您现在位置:Python中文网/ 问答频道 /正文

在numpy(或scipy)中,是否可以检索直方图中每个单元的权重平方和?我想在我的直方图中有每个箱子高度的误差。对于未称重的数据,每个料仓高度的统计误差应为sqrt(N),其中N为料仓高度。。但对于加权数据,我需要加权平方和。numpy.histogram不能这样做,但是numpy或scipy中是否有其他功能可以基于不同的数组(例如,值数组,我正在进行直方图化)划分数组(例如权重数组)?我仔细看过文件,但什么也没找到。
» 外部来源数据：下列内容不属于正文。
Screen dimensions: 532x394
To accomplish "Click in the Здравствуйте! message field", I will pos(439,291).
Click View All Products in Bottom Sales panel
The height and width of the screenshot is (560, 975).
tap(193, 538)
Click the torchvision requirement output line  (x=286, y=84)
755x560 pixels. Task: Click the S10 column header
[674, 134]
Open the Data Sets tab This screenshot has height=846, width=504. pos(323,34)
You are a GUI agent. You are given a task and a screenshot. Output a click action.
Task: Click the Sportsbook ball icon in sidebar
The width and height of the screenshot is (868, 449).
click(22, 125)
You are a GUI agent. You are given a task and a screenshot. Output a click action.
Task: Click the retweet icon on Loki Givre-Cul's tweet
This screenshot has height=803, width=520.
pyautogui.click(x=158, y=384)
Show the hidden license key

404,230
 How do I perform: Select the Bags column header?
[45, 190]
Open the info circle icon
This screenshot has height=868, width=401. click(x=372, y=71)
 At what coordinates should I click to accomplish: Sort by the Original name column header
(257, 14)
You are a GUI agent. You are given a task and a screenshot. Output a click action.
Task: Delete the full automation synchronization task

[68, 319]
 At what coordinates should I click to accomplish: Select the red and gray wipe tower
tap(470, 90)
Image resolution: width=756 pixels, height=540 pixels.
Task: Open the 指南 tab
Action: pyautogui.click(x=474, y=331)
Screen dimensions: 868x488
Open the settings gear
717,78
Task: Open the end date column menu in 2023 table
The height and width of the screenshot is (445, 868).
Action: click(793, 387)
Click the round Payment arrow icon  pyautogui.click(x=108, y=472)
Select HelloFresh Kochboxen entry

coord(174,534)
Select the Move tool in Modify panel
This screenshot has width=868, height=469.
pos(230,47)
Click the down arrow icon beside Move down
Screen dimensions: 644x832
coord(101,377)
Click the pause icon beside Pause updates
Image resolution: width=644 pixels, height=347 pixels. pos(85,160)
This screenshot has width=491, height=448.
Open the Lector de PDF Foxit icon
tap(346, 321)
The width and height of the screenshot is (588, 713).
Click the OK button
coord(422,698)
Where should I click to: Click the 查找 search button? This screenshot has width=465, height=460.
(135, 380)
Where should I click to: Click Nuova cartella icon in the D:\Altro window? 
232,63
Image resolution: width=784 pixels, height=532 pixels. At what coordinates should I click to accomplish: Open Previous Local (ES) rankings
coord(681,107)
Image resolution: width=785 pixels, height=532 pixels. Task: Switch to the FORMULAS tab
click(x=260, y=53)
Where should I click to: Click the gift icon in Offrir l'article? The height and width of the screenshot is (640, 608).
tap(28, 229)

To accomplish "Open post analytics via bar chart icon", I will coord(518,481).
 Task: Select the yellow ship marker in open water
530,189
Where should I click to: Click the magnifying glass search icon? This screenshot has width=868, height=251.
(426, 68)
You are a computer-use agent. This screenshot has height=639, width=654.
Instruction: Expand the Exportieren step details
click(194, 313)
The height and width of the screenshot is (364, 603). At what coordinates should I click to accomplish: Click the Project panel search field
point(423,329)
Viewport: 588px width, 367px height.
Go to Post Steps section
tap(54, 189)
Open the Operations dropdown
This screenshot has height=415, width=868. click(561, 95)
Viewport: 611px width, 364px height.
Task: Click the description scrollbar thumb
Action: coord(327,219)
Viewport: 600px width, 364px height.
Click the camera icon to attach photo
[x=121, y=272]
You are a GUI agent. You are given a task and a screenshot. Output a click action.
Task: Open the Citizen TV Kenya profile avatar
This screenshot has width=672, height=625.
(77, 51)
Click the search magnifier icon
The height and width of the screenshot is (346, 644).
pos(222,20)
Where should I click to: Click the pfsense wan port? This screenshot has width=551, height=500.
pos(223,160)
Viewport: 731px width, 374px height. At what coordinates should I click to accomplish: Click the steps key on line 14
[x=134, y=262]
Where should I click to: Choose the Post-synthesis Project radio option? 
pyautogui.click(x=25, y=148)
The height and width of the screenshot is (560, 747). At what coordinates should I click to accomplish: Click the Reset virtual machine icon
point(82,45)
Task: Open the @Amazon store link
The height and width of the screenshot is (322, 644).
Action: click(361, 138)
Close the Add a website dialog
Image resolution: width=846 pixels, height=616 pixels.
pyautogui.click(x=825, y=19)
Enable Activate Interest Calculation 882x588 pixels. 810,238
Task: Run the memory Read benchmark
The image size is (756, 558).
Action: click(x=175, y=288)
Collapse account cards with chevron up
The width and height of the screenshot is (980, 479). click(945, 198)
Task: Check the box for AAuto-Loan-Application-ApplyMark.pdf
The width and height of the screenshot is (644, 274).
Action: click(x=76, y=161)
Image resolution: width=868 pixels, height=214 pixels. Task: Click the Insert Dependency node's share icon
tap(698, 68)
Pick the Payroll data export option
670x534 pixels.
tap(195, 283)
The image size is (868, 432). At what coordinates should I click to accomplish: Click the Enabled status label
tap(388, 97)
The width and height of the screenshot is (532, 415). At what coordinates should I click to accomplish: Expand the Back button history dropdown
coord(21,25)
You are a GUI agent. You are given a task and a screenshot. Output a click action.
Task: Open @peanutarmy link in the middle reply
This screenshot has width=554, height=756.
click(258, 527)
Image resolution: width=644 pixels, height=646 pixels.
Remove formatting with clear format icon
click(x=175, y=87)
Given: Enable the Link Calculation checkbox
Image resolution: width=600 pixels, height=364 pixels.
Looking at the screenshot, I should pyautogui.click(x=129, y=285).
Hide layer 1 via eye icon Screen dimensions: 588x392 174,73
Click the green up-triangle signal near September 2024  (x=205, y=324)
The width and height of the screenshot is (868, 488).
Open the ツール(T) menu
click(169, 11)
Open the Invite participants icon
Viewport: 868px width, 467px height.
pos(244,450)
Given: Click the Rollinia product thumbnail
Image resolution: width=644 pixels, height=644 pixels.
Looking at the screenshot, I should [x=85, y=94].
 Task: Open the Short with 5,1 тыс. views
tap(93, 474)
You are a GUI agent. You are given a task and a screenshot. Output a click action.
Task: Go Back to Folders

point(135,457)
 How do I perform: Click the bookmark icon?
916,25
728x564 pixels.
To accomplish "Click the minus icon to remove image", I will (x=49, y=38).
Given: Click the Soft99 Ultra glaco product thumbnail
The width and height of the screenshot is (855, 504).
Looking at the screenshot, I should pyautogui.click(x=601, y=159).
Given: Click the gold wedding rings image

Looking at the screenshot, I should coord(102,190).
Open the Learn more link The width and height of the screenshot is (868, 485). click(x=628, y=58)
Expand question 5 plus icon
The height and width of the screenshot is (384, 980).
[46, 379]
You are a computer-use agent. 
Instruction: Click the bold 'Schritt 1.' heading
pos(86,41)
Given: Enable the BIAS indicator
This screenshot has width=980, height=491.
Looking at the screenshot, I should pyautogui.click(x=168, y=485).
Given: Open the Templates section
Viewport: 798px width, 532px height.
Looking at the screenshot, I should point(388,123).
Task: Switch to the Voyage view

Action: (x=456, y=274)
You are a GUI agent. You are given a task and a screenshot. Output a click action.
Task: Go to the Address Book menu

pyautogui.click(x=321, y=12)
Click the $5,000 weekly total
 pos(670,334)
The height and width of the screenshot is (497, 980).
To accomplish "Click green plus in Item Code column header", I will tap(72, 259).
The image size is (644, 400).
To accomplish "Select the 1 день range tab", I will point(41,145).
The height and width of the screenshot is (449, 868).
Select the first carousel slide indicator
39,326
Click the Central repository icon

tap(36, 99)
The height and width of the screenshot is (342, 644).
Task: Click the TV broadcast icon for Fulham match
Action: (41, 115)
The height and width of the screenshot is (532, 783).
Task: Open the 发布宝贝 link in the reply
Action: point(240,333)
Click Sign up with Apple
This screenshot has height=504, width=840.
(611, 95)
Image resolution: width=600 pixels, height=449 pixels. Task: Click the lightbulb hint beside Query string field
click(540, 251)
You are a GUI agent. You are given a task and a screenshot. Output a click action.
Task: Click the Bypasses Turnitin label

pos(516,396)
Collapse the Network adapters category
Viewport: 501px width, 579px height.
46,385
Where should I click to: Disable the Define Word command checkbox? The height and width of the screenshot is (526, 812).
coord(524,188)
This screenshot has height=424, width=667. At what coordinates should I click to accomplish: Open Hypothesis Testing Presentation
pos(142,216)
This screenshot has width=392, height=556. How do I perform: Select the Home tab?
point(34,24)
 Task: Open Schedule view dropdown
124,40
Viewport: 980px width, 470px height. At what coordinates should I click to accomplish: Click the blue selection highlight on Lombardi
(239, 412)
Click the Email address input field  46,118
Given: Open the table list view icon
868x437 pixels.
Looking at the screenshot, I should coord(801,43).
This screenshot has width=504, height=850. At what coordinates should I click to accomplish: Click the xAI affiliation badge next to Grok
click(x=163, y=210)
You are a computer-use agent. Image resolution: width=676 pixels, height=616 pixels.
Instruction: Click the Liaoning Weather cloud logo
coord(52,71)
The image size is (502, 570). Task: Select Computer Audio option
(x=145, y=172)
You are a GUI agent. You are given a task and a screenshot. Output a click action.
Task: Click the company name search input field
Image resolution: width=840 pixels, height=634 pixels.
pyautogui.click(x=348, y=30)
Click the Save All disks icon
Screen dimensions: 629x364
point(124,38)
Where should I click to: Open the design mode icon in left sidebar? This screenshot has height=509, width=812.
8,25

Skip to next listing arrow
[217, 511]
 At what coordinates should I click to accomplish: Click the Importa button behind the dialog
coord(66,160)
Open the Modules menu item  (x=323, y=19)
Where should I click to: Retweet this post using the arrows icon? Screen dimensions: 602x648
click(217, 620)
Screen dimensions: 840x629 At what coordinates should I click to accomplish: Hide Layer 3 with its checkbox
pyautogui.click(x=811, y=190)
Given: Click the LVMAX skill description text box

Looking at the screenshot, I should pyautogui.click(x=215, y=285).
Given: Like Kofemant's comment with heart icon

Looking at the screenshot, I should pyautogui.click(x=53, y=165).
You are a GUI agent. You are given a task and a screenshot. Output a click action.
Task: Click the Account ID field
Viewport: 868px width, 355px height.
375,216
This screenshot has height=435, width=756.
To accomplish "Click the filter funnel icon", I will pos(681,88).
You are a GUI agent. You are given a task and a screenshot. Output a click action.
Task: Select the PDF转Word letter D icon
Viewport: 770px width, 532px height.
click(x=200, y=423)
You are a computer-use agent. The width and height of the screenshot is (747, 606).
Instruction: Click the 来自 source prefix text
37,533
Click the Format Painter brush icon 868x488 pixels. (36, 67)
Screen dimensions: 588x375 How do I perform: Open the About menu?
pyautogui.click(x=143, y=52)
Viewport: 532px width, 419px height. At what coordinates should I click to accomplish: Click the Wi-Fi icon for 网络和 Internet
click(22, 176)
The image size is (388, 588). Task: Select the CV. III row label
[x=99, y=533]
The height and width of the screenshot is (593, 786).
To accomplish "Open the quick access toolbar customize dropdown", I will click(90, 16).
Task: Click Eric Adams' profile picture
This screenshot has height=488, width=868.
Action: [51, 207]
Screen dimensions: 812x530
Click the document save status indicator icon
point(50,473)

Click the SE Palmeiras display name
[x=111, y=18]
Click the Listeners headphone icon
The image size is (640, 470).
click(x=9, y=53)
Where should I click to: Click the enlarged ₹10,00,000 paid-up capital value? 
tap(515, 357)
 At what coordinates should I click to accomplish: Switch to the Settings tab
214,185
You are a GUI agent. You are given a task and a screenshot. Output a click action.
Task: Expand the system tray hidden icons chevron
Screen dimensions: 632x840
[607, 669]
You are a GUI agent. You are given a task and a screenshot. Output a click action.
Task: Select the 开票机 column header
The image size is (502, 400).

在


Tags: 文件数据功能numpy高度scipysqrt数组
2条回答

如果我可以在@obachtos的答案中添加一个补码,我已经将其扩展为一个函数,该函数演示了完整的柱状图:

def hist_bin_uncertainty(data, weights, bin_edges):
    """
    The statistical uncertainity per bin of the binned data.
    If there are weights then the uncertainity will be the root of the
    sum of the weights squared.
    If there are no weights (weights = 1) this reduces to the root of
    the number of events.

    Args:
        data: `array`, the data being histogrammed.
        weights: `array`, the associated weights of the `data`.
        bin_edges: `array`, the edges of the bins of the histogram.

    Returns:
        bin_uncertainties: `array`, the statistical uncertainity on the bins.

    Example:
    >>> x = np.array([2,9,4,8])
    >>> w = np.array([0.1,0.2,0.3,0.4])
    >>> edges = [0,5,10]
    >>> hist_bin_uncertainty(x, w, edges)
    array([ 0.31622777,  0.4472136 ])
    >>> hist_bin_uncertainty(x, None, edges)
    array([ 1.41421356,  1.41421356])
    >>> hist_bin_uncertainty(x, np.ones(len(x)), edges)
    array([ 1.41421356,  1.41421356])
    """
    import numpy as np
    # Bound the data and weights to be within the bin edges
    in_range_index = [idx for idx in range(len(data))
                      if data[idx] > min(bin_edges) and data[idx] < max(bin_edges)]
    in_range_data = np.asarray([data[idx] for idx in in_range_index])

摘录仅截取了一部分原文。